Après une longue crise qui a paralysé aussi bien politiquement qu’économiquement le pays, les dirigeants actuels ont fait comme cheval de bataille la visibilité de Madagascar sur l’international, en prônant le concept de la diplomatie économique. Mais faute de politique extérieure claire, le pays ne fait que subir les évolutions incessantes des relations internationales.

Manque de vision politique extérieure

D’après le spécialiste en relations internationales, Julien Radanoara, une grande réforme diplomatique s’impose pour que le pays puisse tirer profit de sa place dans le concert des nations.

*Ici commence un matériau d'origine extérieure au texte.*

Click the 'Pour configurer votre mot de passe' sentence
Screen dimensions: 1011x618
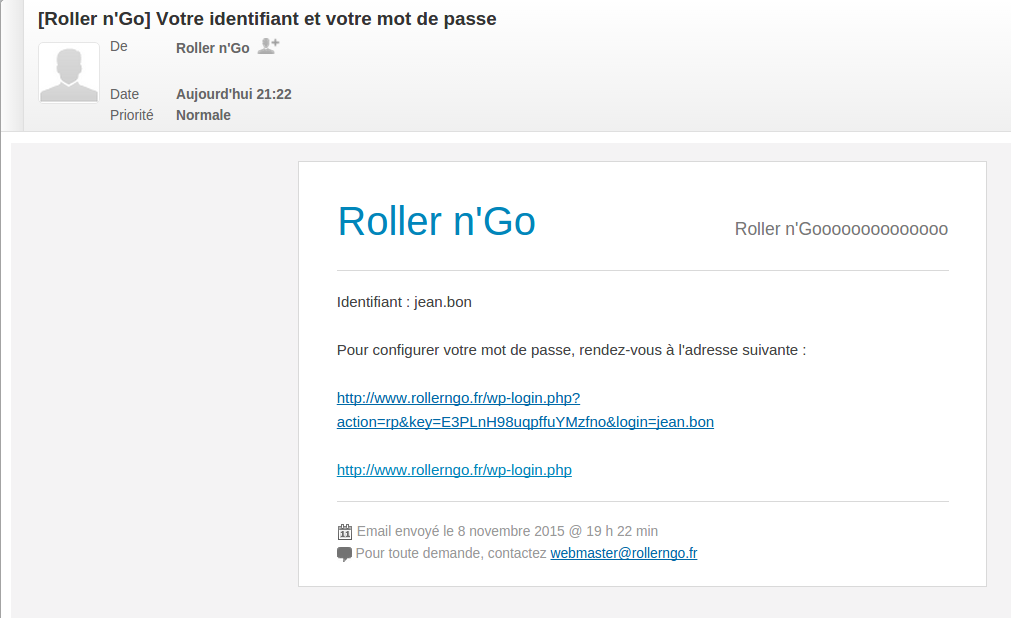tap(571, 350)
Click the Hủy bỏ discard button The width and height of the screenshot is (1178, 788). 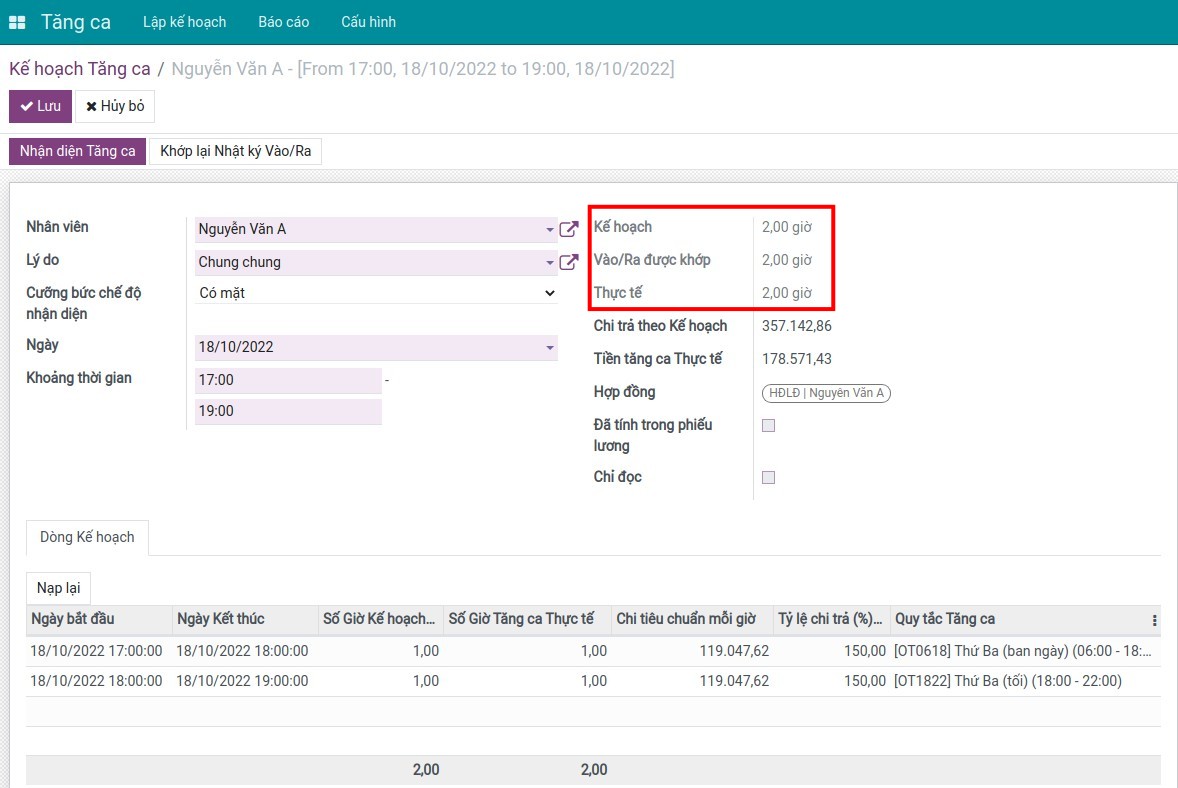[115, 106]
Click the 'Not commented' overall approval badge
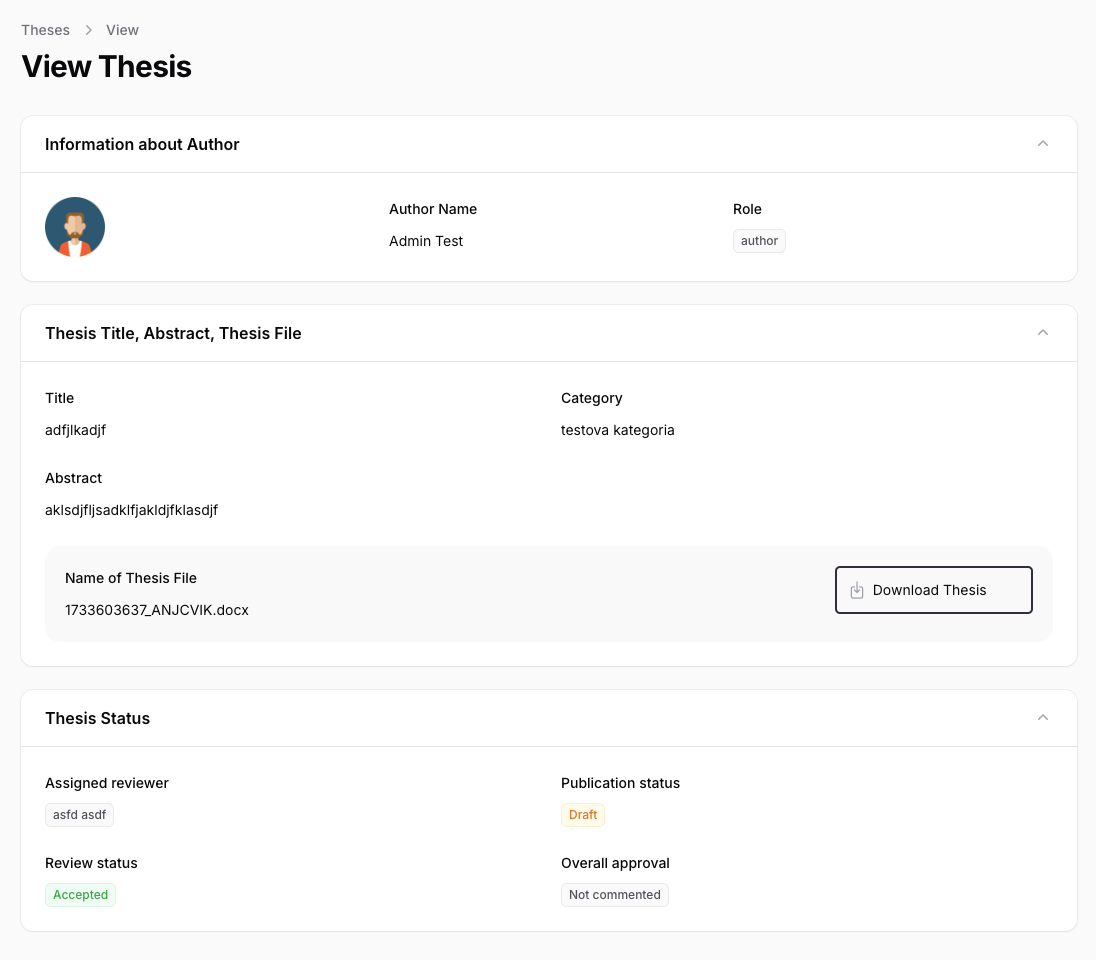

Il avance la mise en place d’un Haut Conseil Diplomatique qui sera un cadre de débat pour tout ce qui concerne l’évolution des relations internationales : sur le plan économique, commerciale, politique, stratégique ainsi que sur le plan géopolitique. Il avance que le pays n’a pas de vision en matière de politique extérieure alors que pour les pays développés, celle-ci s’étale sur un long période de 20 ou 30 ans, voire plus.

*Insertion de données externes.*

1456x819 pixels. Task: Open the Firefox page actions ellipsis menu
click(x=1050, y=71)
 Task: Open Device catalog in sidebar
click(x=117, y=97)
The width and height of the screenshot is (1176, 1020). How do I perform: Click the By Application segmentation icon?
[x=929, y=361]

« La politique extérieure basée sur la diplomatie économique prônée par nos dirigeants est copiée sur celle de la France sous l’ancien président français, François Hollande, alors que les deux pays n’ont pas les mêmes éléments géopolitiques et stratégiques. Madagascar est avant tout une ile» estime t-il. D’après toujours ses explications, les ambassadeurs joue un rôle très important dans le développement du pays. Mais faute de directive de la part du pouvoir central, ils échouent à leur obligation de résultat.

Coopération avec la Chine

S’agissant de la coopération florissante entre Madagascar et la Chine qui suscite des débats au sein de l’arène politique malgache voire dans le monde diplomatique, selon ce spécialiste, la grande ile a également intérêt à miser sur cette coopération bilatérale. Ce, vu la place de la Chine sur l’échiquier économique mondiale, un pays devenu une deuxième puissance économique mondiale. En effet, la Chine espère sa place à Madagascar, elle multiplie les clins d’œil. La donation de deux bateaux patrouilleurs dernièrement à Antsiranana, fruit de la coopération avec ce pays a fait couler beaucoup d’encre, notamment concernant les enjeux de cette coopération sur les relations de la grande ile avec les occidentaux. A côté de la dispersion de l’investissement chinois qui atteint des milliards de dollars dans le monde, ce pays représente un marché de milliards de consommateurs. Néanmoins, selon Julien Radanoara, des balises s’imposent. D’après ses dires, il appartient à l’Etat d’encadrer cette coopération par rapport aux orientations de la politique du développement du pays et à la question de souveraineté nationale. Il a également mis l’accent sur l’importance de la protection du marché et de l’industrie locale.